Yes. A prenuptial agreement can include an elective share waiver under EPTL § 5-1.1-A, which prevents your spouse from claiming one-third of your estate. The waiver must be in writing, signed, and notarized in the manner required for recording a deed. Without this waiver, your spouse can override your will and claim a statutory minimum share regardless of what you intended to leave your children.
How much does a prenup cost for a second marriage in New York?

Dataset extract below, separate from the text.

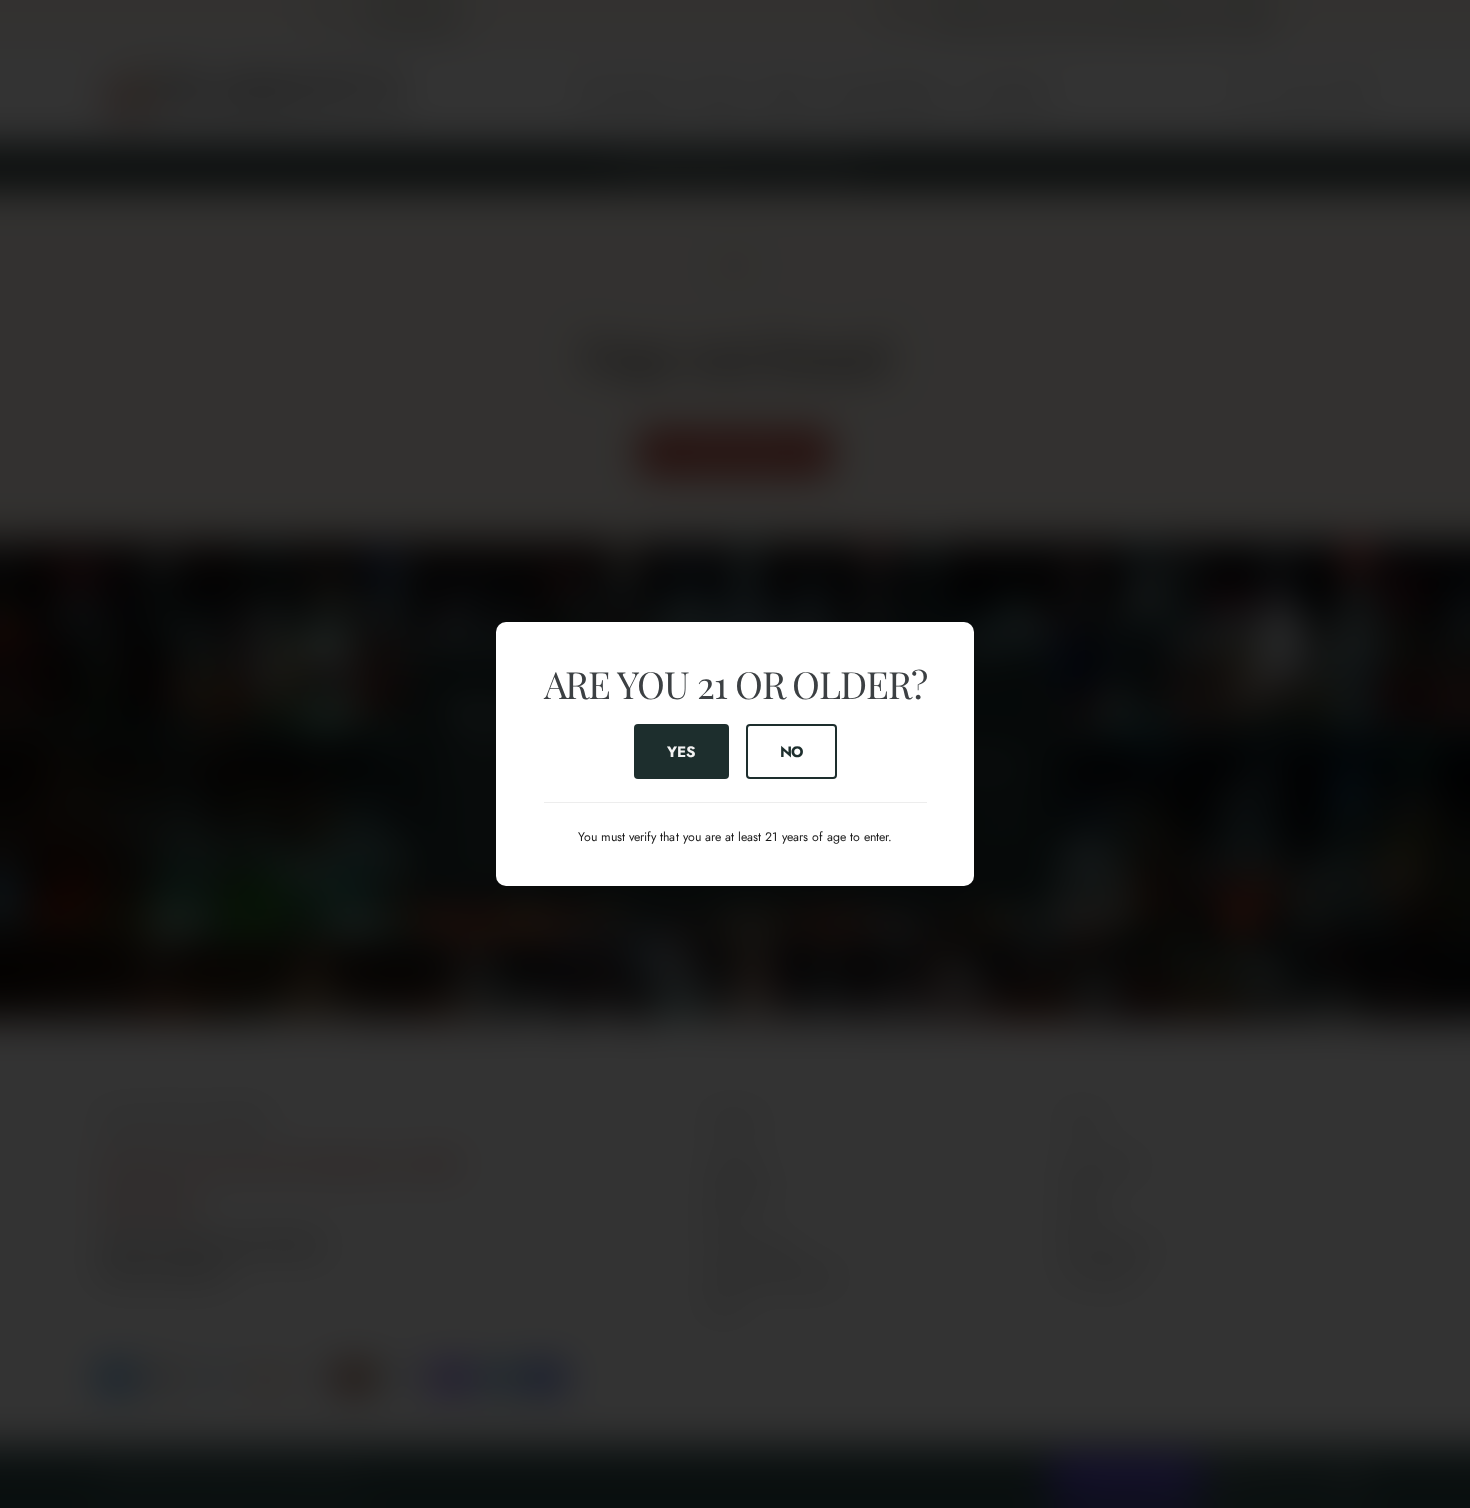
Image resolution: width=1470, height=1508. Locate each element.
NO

A prenup for a second marriage in New York costs $1,500 to $10,000 or more when both parties use attorneys. Manhattan attorneys charge $350 to $800 per hour, while attorneys outside the city charge $250 to $500 per hour. Complex second marriages involving businesses, multiple properties, retirement accounts, and children from prior relationships fall on the higher end. Online platforms offer basic prenups starting at $599, but second-marriage complexity typically requires customized legal drafting.
What makes a prenup invalid in New York?
New York courts will invalidate a prenup if it fails to meet the five statutory requirements: writing, signatures, deed-style notarization, voluntary execution, and full financial disclosure. Courts also void agreements signed under duress, obtained through fraud or concealment, or found unconscionable either at signing or at divorce. The 2025 JM v. GV decision added requirements for maintenance waivers, which must now include concrete calculations using actual income figures.
Can my spouse waive alimony in a New York prenup?
Yes, but maintenance waivers require specific documentation after the 2025 JM v. GV ruling. Both spouses must disclose their earnings and include a complete statutory calculation showing what maintenance would have been without the waiver. The waiver must pass a dual-time test: it must be fair when signed and not unconscionable when the divorce occurs. If enforcing the waiver would leave one spouse unable to meet basic needs, courts may override it.
How far in advance should we sign a prenup before a second marriage?
Sign your prenuptial agreement at least 30 days before the wedding. Prenups presented days before the ceremony create a presumption of duress in New York courts, making them vulnerable to later challenge. Allow adequate time for both parties to review the document, consult independent attorneys, and negotiate terms without wedding-related pressure. For complex second marriages, begin discussions 3 to 6 months before the wedding date.
Does my spouse need their own attorney for a New York prenup?
New York does not legally require both parties to have independent counsel, but courts strongly favor prenups where each spouse had separate representation. When one party is unrepresented, they can later claim they did not understand the agreement's terms or consequences. The $1,000 to $3,000 cost for the second spouse's attorney review significantly strengthens enforceability and reduces the risk of successful challenges.
Can a prenup override New York's equitable distribution rules?
Yes. DRL § 236(B)(3) explicitly authorizes spouses to contract out of New York's statutory equitable distribution system. A valid prenup can classify all property as separate, waive claims to appreciation on separate assets, and predetermine how property will be divided if the marriage ends. Courts enforce these agreements as written, provided they meet all statutory requirements for validity.
What happens to my prenup if I die before my spouse?
If your prenup includes a death clause and elective share waiver, your property classifications remain in effect at death. Your separate property passes according to your will rather than to your surviving spouse automatically. Without these provisions, your surviving spouse retains the right to claim the greater of $50,000 or one-third of your estate under EPTL § 5-1.1-A, regardless of what your will states.
Can I modify my prenup after marriage in New York?
Yes. Spouses can modify or terminate a prenuptial agreement through a postnuptial agreement that meets the same statutory requirements: writing, signatures, deed-style notarization, voluntary execution, and full financial disclosure. Changed circumstances such as children born of the marriage, significant changes in income, or inheritance of substantial assets often prompt couples to update their original agreement.